I believe the larva can only eat so much royal jelly, and the rest is eaten by the worker bees once the queen emerges. Although when virgins hatch in the incubator I have observed them going back into the cells and eating the excess royal jelly.

The larger cells in my opinion are a result of the extra royal jelly and not to accomodate a larger queen.
 
#22 ·
:D what do you do with all the queen cells? do they get
split up to hatch in individual boxes? I did a split this
year and didn't know what to do with all the queen cells.
I think there were about 10. could I have put them in
small boxes with a few drones, and had mated queens
to use or sale??:D?
 
#26 ·
Anyway, queens seem to have a maximum size limit. My normal size queen cells usually have a reserve of royal jelly, such that there is royal jelly remaining in the bottom of the queen cells even after the queens have emerged. The larger cells just seem to have an even larger reserve of royal jelly remaining after adult queen emergence. Either way I believe the queens produced to be virtually identical.
 
#27 ·
The batch of cells that was growing when I started this thread I had intended to take a photograph of to illustrate the difference. But, I neglected to prime the cell-builder with a frame of young larva, and the cells turned out, normal sized.

Yesterday, Friday, I grafted another set, but had primed them with a frame of hatching eggs and young larva. As I removed the frame of young larva I noticed that they had been very well fed with lots of royal jelly. You'd think that this might deplete the nurse bee's supply, instead of "priming the pump", so to speak. In a few more days I will know if it had the desired effect. If they do so turn out, I will definitely photograph them and add the image to this thread. There is also a modest flow happening, due to a little rain we've had in our vicinity in these past two weeks.
 
#28 ·
Joseph - After trying a few different methods this year I think a cell builder like yours is what I want to do next year, but I have a couple of questions:

How often do you need to add frames of emerging brood to keep it strong?

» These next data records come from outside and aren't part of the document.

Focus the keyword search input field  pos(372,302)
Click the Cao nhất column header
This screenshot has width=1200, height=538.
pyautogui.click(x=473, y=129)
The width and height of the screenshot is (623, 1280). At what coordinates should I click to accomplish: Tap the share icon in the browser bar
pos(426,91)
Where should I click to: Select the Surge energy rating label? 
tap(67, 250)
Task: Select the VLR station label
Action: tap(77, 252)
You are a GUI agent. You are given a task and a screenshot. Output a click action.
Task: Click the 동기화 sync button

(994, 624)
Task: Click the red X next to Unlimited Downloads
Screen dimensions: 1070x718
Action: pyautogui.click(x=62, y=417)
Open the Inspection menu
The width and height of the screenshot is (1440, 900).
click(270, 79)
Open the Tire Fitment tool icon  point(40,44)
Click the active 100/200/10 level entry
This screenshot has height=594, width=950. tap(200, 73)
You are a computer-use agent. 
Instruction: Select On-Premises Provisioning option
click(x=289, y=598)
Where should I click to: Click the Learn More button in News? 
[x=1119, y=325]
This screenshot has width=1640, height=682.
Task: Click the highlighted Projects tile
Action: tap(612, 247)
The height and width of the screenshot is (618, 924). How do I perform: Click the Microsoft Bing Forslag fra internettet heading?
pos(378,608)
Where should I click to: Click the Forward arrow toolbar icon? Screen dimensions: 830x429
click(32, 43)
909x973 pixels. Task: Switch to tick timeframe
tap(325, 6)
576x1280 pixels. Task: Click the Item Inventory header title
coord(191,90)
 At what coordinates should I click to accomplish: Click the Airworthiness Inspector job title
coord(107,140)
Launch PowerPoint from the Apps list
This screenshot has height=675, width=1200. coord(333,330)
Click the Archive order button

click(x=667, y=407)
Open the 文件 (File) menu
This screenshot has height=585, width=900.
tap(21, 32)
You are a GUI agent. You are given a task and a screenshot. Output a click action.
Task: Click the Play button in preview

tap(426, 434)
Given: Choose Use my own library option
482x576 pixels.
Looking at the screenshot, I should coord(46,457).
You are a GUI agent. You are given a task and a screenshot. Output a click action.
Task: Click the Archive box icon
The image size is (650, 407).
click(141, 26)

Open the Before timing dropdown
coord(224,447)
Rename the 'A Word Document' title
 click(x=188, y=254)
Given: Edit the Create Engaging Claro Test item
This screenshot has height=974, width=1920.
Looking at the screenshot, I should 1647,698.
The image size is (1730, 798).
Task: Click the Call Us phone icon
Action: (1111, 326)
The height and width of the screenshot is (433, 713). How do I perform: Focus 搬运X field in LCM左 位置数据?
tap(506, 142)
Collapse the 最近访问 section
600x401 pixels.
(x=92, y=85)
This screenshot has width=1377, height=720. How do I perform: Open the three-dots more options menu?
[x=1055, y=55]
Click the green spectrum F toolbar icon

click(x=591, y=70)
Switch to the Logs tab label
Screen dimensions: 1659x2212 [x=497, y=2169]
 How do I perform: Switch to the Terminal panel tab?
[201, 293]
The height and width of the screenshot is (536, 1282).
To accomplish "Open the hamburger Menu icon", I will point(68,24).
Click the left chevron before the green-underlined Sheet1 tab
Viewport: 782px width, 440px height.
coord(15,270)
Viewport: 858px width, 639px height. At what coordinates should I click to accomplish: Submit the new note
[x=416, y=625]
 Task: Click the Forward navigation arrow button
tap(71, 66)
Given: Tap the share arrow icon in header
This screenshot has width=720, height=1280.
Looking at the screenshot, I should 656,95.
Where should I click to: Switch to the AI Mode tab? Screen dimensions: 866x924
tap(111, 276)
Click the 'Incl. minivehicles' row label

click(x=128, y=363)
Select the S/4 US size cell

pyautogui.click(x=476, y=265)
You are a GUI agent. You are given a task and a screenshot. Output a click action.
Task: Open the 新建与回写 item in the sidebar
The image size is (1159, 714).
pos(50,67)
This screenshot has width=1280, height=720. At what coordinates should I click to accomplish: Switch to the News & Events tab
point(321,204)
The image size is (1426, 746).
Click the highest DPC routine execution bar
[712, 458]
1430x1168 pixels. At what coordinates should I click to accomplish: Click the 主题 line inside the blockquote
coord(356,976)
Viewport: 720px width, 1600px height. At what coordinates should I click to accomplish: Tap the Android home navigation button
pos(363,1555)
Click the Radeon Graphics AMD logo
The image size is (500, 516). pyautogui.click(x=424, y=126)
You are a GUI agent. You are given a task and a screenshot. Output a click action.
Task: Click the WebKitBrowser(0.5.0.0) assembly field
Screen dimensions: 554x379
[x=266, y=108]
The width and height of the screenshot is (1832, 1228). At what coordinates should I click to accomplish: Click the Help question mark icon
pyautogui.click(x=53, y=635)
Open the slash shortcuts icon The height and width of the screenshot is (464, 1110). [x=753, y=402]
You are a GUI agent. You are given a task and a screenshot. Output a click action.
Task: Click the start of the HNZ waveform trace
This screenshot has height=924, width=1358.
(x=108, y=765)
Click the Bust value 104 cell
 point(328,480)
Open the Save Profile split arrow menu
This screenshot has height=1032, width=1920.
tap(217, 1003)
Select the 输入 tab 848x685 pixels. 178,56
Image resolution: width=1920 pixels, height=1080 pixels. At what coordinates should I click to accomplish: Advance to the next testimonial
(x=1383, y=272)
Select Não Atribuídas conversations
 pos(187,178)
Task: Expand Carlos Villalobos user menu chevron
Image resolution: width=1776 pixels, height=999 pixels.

Do you get a lot of burr comb on the bottoms of the medium frames being in a deep box? If so, have you ever tried a slatted rack to give the bees cluster space while discouraging burr comb? I hate to waste comb.:D

Thanks
 
#29 ·
Whenever I manipulate the hive to check on the cells, about every second day, I check any recent frames of emerging brood for developing rouge queen cells, and remove them. As I am doing this I realize that when I don't find any queen cells on newly added frames that the older frames are ready to be switched with fresh ones. The two outermost frames are only partially drawn foundationless frames, the bees continue building them, filling them with nectar and pollen. When these outer combs are completed I replace them with fresh ones - that seems to take care of too much extra wax on the queen cells and the bees desire to extend the medium combs beneath the bottom bars. This way my queen cell builder nucs serve a double duty.